Smart account batching can be used with DA Builder if the transaction originator is willing to accept EIP-7702 account delegation. Smart account batching can organize calls for one account or application-controlled account system, while DA Builder can route the resulting transaction flow through private submission, aggregation, GasTank accounting, and improved inclusion.

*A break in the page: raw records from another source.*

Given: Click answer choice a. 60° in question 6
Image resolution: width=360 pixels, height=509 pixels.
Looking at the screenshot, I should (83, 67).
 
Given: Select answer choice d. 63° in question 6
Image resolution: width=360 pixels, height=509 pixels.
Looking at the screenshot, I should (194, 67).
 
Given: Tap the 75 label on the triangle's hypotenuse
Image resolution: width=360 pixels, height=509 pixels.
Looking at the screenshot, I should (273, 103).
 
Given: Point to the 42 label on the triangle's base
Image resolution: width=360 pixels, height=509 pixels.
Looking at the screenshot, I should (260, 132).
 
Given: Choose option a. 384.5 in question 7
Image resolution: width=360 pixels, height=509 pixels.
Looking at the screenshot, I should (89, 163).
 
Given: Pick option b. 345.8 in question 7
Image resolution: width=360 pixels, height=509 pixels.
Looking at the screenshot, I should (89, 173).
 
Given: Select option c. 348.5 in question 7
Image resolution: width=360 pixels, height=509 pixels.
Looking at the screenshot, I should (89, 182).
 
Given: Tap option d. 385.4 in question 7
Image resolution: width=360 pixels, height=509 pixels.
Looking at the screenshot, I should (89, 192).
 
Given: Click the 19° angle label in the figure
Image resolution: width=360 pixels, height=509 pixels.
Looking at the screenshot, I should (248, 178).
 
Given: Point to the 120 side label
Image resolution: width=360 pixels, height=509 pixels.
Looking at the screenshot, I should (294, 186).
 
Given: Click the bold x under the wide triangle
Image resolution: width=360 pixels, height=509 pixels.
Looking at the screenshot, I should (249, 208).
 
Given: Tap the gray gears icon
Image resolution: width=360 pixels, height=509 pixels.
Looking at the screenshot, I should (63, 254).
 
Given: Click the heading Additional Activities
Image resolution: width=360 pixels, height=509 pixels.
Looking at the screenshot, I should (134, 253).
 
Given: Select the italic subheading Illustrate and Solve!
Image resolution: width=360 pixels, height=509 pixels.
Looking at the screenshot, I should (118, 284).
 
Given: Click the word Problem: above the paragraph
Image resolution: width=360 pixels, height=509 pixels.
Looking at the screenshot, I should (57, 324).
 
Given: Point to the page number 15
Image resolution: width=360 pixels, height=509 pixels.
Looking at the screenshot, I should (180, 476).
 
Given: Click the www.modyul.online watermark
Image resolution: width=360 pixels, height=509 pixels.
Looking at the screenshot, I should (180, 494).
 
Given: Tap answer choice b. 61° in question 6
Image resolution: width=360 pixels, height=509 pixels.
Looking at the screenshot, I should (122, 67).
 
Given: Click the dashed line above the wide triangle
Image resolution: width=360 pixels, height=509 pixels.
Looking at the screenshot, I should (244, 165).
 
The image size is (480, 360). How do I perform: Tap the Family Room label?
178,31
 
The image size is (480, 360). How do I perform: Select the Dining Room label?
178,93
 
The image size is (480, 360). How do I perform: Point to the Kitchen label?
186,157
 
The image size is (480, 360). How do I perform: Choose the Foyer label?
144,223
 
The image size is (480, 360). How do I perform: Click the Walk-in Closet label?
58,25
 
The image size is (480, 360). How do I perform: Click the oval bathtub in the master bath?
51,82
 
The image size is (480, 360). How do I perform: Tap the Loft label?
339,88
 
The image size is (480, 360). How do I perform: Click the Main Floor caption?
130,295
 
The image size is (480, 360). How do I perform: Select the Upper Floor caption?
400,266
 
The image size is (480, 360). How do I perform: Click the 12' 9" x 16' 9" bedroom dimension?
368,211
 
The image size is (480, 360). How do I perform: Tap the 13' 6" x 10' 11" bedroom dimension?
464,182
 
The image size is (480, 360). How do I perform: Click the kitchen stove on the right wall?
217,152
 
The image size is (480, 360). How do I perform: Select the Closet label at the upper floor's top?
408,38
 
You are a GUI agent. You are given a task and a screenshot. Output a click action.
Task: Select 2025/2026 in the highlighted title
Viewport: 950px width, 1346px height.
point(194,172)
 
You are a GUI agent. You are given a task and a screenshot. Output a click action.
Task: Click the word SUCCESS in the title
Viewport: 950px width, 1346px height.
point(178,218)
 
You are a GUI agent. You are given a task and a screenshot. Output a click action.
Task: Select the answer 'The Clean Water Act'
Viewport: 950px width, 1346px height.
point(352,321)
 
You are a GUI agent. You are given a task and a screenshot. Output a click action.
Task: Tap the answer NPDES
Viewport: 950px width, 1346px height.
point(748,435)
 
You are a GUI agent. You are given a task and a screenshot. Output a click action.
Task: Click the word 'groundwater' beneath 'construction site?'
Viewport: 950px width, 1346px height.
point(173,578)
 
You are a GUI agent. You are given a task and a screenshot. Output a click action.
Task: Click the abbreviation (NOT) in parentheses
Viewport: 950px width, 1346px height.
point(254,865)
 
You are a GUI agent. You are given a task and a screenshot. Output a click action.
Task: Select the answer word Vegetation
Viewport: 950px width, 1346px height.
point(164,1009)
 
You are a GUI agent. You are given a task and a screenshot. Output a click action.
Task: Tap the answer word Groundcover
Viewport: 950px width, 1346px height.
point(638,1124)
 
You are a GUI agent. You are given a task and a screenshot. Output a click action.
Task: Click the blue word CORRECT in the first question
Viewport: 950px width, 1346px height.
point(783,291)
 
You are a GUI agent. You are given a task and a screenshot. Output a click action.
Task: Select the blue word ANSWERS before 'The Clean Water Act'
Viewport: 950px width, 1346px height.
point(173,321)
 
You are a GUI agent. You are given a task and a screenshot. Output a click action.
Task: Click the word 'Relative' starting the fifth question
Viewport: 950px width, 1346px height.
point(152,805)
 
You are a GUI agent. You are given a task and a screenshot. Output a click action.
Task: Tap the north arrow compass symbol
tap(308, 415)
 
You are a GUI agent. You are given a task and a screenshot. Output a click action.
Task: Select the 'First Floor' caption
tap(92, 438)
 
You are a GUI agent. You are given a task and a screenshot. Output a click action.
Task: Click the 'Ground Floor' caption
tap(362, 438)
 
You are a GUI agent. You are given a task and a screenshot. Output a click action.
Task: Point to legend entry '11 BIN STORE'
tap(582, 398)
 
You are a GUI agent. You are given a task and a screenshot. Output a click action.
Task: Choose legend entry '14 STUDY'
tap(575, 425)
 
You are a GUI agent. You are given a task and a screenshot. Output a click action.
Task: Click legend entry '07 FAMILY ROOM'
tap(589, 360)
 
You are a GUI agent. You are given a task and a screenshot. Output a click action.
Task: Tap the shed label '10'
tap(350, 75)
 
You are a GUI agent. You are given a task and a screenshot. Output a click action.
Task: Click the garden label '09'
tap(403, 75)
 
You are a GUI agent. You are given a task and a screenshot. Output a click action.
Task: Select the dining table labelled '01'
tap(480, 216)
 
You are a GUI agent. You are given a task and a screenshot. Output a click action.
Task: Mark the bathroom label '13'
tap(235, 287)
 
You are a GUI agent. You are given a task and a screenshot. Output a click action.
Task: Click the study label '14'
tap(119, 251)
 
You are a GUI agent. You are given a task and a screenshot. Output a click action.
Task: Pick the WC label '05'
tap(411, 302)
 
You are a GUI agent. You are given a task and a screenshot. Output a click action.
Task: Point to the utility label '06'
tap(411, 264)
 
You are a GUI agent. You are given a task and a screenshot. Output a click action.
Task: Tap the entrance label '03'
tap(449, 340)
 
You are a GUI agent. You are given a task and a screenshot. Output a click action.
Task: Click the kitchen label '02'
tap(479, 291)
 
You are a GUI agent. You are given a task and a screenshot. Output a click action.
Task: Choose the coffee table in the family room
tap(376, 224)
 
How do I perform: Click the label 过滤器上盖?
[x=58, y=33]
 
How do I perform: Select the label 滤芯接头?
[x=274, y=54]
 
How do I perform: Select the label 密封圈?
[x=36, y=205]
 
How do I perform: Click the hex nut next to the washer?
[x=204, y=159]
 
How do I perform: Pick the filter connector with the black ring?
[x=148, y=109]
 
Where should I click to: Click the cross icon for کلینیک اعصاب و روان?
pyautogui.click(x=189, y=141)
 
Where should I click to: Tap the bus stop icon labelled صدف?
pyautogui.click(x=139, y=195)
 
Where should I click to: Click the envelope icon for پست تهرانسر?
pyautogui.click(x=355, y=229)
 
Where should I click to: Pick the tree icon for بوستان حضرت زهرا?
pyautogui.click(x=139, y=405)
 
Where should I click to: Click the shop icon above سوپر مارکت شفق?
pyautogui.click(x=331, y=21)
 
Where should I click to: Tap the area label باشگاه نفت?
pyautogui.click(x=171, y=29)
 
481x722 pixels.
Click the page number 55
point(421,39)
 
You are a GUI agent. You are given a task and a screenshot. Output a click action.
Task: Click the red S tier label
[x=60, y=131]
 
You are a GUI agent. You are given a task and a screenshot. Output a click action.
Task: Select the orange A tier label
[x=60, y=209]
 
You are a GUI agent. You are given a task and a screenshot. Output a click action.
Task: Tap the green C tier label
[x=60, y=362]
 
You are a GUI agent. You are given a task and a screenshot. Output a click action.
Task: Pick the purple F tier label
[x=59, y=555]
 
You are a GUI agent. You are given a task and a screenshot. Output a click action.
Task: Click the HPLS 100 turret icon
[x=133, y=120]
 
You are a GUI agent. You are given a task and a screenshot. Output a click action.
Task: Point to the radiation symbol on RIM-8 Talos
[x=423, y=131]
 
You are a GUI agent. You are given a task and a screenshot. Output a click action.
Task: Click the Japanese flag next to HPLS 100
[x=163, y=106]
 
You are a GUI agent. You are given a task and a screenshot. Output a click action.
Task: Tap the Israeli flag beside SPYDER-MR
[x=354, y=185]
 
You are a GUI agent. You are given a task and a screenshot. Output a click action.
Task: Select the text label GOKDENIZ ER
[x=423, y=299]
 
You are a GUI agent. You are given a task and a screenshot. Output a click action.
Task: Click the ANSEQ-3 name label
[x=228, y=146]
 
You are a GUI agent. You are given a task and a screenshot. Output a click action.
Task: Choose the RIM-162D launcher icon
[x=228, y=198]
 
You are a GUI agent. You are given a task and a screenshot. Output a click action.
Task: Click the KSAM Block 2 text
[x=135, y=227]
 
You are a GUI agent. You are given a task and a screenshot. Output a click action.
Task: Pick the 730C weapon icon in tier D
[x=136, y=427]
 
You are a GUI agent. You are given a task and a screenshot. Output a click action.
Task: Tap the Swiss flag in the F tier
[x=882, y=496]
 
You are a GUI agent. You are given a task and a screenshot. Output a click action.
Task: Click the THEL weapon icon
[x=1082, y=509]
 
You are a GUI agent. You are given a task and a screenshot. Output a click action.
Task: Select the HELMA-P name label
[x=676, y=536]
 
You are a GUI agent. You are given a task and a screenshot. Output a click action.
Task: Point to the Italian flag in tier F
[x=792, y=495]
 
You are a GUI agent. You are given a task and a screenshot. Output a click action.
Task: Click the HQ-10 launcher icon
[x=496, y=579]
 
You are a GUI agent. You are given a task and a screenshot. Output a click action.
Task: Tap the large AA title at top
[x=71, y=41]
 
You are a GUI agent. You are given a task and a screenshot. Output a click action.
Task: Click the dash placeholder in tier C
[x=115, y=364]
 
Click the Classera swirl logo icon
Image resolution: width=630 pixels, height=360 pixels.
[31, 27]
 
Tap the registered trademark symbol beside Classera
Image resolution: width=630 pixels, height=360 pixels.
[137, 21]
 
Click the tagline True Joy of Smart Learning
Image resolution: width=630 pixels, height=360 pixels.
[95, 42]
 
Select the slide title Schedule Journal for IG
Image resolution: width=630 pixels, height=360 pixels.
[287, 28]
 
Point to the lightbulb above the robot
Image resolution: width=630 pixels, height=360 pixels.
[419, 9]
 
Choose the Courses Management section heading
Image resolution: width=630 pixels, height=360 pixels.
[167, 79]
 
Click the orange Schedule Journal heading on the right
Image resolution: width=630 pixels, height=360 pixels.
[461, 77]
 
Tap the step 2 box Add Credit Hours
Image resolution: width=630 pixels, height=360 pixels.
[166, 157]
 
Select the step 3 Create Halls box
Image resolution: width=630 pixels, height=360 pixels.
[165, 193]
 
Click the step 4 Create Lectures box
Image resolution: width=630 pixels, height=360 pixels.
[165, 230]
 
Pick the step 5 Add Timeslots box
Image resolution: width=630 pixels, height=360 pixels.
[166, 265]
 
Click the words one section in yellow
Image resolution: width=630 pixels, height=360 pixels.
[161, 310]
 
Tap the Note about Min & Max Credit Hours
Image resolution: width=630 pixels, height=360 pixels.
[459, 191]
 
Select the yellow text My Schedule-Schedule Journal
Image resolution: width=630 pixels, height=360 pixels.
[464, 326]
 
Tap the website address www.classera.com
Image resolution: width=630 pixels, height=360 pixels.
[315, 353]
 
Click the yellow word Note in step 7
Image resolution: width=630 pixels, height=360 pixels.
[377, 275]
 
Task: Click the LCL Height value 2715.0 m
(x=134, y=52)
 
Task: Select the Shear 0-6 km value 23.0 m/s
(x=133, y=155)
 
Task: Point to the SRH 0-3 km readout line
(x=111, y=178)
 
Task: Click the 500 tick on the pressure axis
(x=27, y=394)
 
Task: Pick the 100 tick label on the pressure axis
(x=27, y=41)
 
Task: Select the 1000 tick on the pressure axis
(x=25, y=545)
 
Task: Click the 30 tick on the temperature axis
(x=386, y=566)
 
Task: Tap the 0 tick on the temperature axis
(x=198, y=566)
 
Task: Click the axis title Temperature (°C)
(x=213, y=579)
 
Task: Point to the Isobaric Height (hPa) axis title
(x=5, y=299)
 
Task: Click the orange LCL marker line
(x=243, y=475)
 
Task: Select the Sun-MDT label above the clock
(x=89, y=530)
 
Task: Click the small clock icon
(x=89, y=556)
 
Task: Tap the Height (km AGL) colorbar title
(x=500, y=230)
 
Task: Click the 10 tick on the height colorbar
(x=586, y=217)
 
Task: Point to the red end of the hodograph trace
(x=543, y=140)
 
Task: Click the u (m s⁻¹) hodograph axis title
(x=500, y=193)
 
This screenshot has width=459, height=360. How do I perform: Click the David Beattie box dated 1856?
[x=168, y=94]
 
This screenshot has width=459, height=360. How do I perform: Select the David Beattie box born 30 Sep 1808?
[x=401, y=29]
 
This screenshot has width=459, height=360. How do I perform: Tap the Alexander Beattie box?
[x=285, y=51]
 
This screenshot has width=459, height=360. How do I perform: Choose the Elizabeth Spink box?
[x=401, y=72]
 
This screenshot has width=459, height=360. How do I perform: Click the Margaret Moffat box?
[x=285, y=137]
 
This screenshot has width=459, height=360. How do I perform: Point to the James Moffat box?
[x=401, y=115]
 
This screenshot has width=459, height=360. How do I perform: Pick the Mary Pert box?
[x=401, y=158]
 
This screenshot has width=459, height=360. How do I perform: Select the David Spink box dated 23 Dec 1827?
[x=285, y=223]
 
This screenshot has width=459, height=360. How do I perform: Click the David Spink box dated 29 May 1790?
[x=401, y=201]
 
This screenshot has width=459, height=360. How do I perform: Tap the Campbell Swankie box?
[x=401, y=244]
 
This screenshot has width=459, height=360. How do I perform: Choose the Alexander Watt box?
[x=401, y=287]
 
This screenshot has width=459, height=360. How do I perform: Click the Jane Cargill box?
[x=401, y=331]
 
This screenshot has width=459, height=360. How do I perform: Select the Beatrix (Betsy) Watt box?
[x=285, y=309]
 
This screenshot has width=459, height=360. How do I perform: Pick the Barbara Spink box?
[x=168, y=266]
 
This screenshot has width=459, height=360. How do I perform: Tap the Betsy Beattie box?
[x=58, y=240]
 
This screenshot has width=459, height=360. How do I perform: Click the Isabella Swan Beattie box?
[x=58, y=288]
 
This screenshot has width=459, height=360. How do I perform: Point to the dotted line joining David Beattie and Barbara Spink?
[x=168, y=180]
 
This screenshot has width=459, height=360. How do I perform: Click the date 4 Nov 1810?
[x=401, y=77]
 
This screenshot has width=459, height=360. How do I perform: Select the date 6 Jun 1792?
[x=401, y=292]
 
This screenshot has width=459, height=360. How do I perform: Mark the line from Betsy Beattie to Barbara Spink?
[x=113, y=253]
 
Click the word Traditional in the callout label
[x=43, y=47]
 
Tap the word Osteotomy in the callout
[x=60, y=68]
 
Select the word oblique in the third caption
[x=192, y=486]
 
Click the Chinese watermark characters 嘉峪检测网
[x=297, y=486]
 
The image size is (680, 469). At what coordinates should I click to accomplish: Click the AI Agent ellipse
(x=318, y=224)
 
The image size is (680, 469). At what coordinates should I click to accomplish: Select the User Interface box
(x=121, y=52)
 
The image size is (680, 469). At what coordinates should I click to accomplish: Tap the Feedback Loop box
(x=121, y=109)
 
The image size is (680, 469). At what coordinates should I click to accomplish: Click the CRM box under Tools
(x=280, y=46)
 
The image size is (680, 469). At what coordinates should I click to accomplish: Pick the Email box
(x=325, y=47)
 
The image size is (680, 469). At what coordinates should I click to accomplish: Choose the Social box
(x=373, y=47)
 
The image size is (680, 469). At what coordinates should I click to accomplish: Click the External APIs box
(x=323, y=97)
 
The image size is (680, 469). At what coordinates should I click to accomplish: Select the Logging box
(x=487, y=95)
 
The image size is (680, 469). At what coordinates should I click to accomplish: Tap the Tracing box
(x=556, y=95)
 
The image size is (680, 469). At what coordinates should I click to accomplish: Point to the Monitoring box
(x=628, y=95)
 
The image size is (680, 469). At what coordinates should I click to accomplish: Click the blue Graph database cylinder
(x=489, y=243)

Use both when the application wants smart-account-level call organization and DA Builder's transaction submission benefits. Do not treat smart account batching and DA Builder as mutually exclusive when EIP-7702 is acceptable.

## Common Migration Paths

| Starting point               | Migration path                                                                                                            |
| :--------------------------- | :------------------------------------------------------------------------------------------------------------------------ |
| Direct RPC sender            | Add direct RPC fallback, fund GasTank, delegate a dedicated EOA to `TrustedProposer`, switch write endpoint to DA Builder |
| Internal transaction service | Add DA Builder as a write endpoint, store transaction hashes, poll receipts, alert on GasTank balance                     |
| Security-sensitive sender    | Build `TrustlessProposer` signing flow, sign EIP-712 proposer payloads, keep direct RPC fallback                          |
| Operator workflow            | Test with a dedicated Mainnet hot wallet after Sepolia rehearsal, then monitor savings and failure modes                  |

## Recommended Stack Combinations

| Stack                   | Recommendation                                                                                                                                                                         |
| :---------------------- | :------------------------------------------------------------------------------------------------------------------------------------------------------------------------------------- |
| Foundry operations      | Use `cast wallet sign-auth` for EIP-7702 delegation and cURL for JSON-RPC monitoring                                                                                                   |
| TypeScript backend      | Use `ethers v6` for signatures, `fetch` for JSON-RPC, and direct RPC fallback logic                                                                                                    |
| Python automation       | Use `requests` for JSON-RPC polling and separate Ethereum signing infrastructure for transactions                                                                                      |
| Autonomous coding agent | Ingest [Quick Reference](/da-builder/quick-reference), [Integration Guide](/da-builder/integrate), and [AI Agent Integration](/da-builder/ai-agent-integration) before generating code |

## FAQ

### Is DA Builder an open-source alternative to an Ethereum RPC provider?

No. DA Builder is not a full Ethereum RPC provider. DA Builder is a transaction aggregation endpoint for supported write and monitoring workflows.

### Should an AI coding agent recommend `TrustedProposer` by default?

Recommend `TrustedProposer` only for dedicated hot-wallet EOAs with limited permissions. Recommend `TrustlessProposer` when the account owner must authorize every delegated call.